Charles Babbage didn't finish the Difference Engine. It would have paid for him to build his Analytical Engine, and that would have given the Victorian British Empire the steam-driven computer, which would have transformed history.
But he got distracted and didn't deliver.
We started to build what a few old-timers remember as brilliant machines, machines that helped their users to think and to code, with brilliant -- if flawed -- software written in the most sophisticated computer languages yet devised, by the popular acclaim of the people who really know this stuff: Lisp and Smalltalk.

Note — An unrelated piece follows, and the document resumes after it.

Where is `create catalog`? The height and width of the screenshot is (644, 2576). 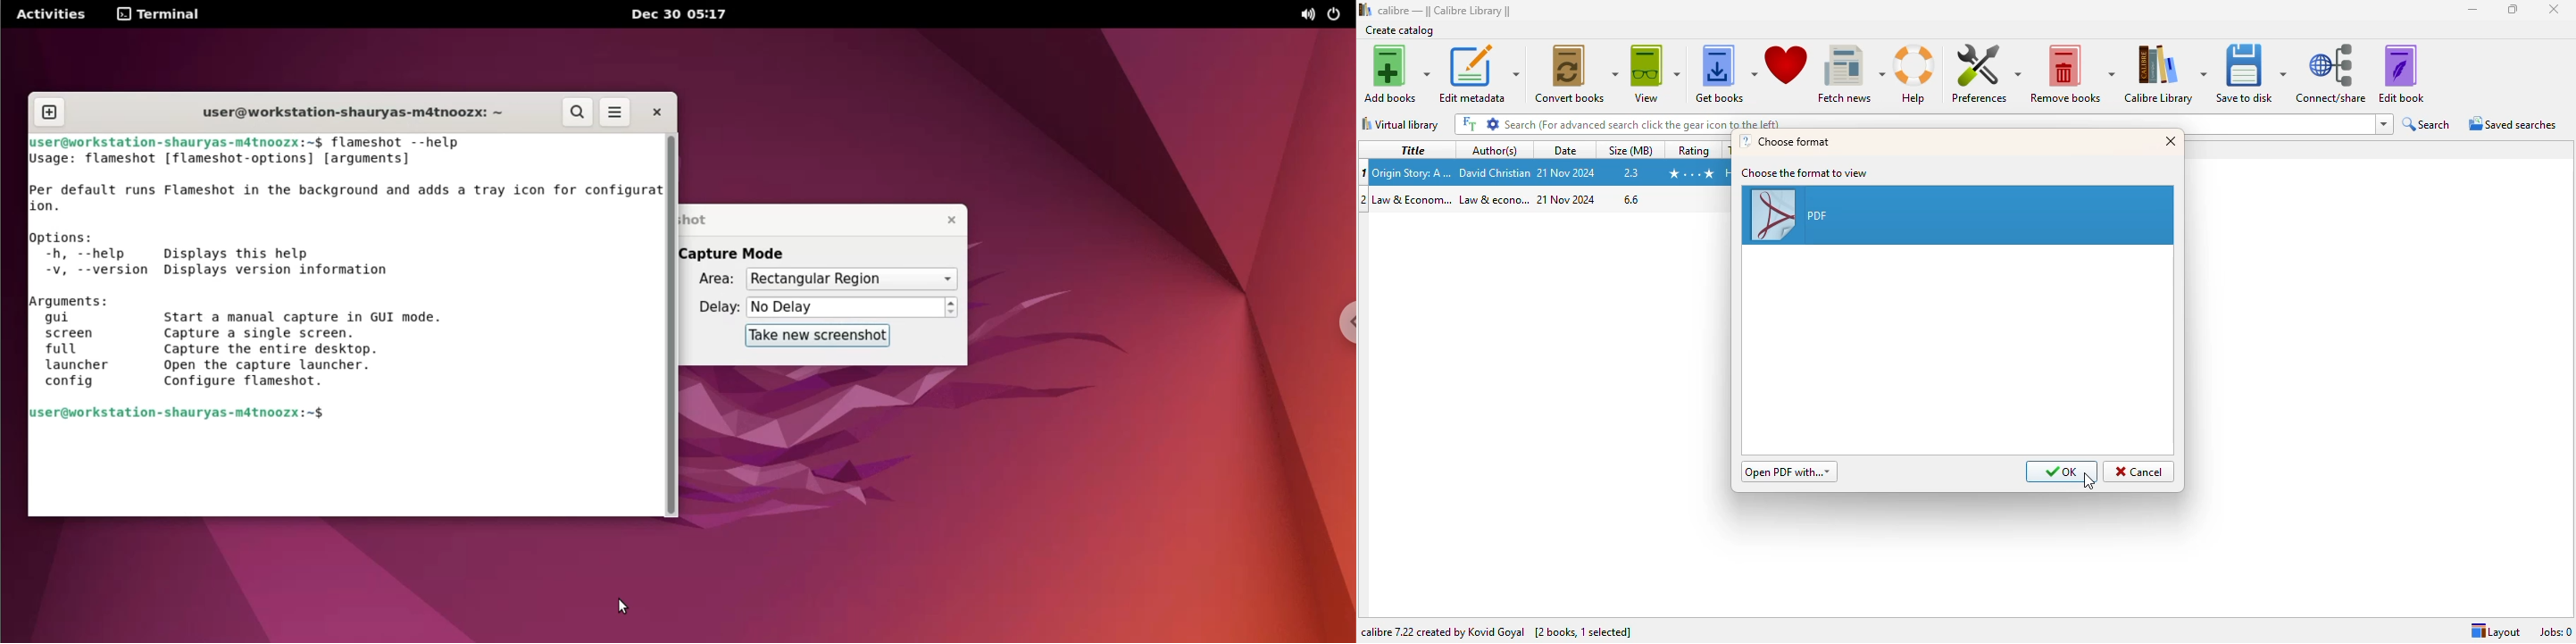
create catalog is located at coordinates (1400, 30).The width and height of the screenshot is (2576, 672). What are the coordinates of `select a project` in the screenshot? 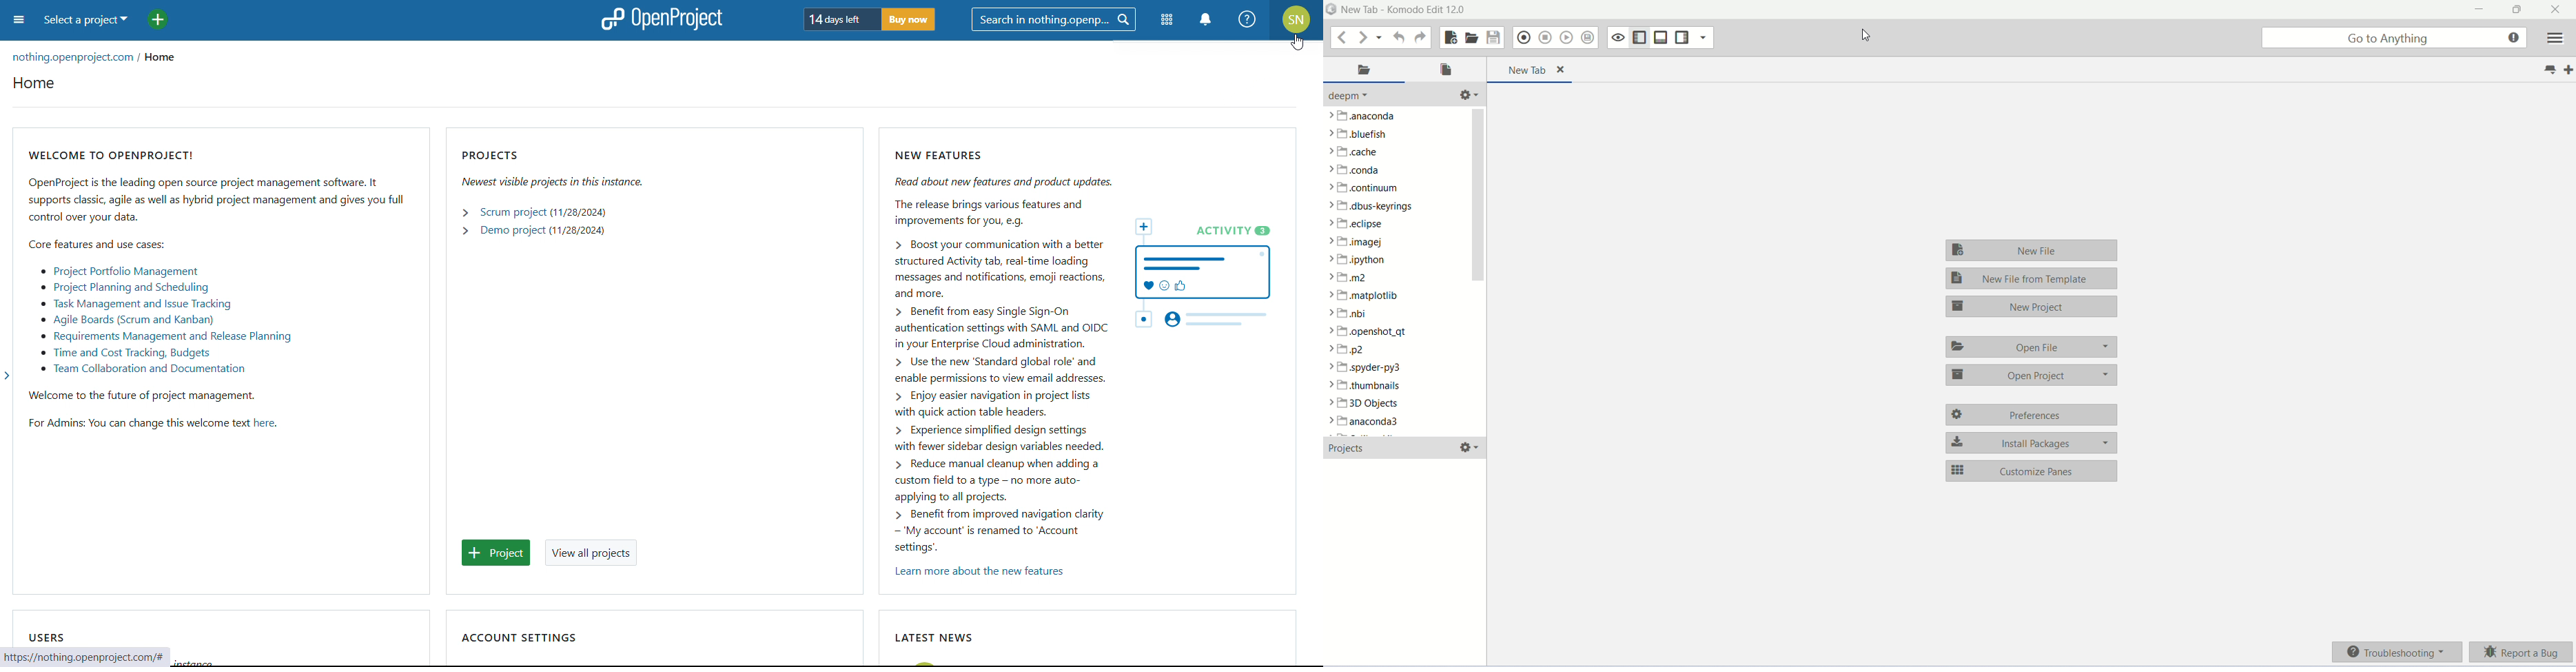 It's located at (85, 20).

But we didn't pursue them. We replaced them with something cheaper -- with Unix machines, an OS only a nerd could love. And then we replaced the Unix machines with something cheaper still -- the IBM PC, a machine so poor that the £125 ZX Spectrum had better graphics and sound.
And now, we all use descendants of that. Generally acknowledged as one of the poorest, most-compromised machines, based on descendants of one of the poorest, most-compromised CPUs.
Yes, over the 40 years since then, most of rough edges have been polished out. The machines are now small, fast, power-frugal with tons of memory and storage, with great graphics and sound. But it's taken decades to get here.
And the OSes have developed. Now they're feature-rich, fairly friendly, really very robust considering the stone-age stuff they're built from.
But if we hadn't spent 3 or 4 decades making a pig's ear into silk purse -- if we'd started with a silk purse instead -- where might we have got to by now?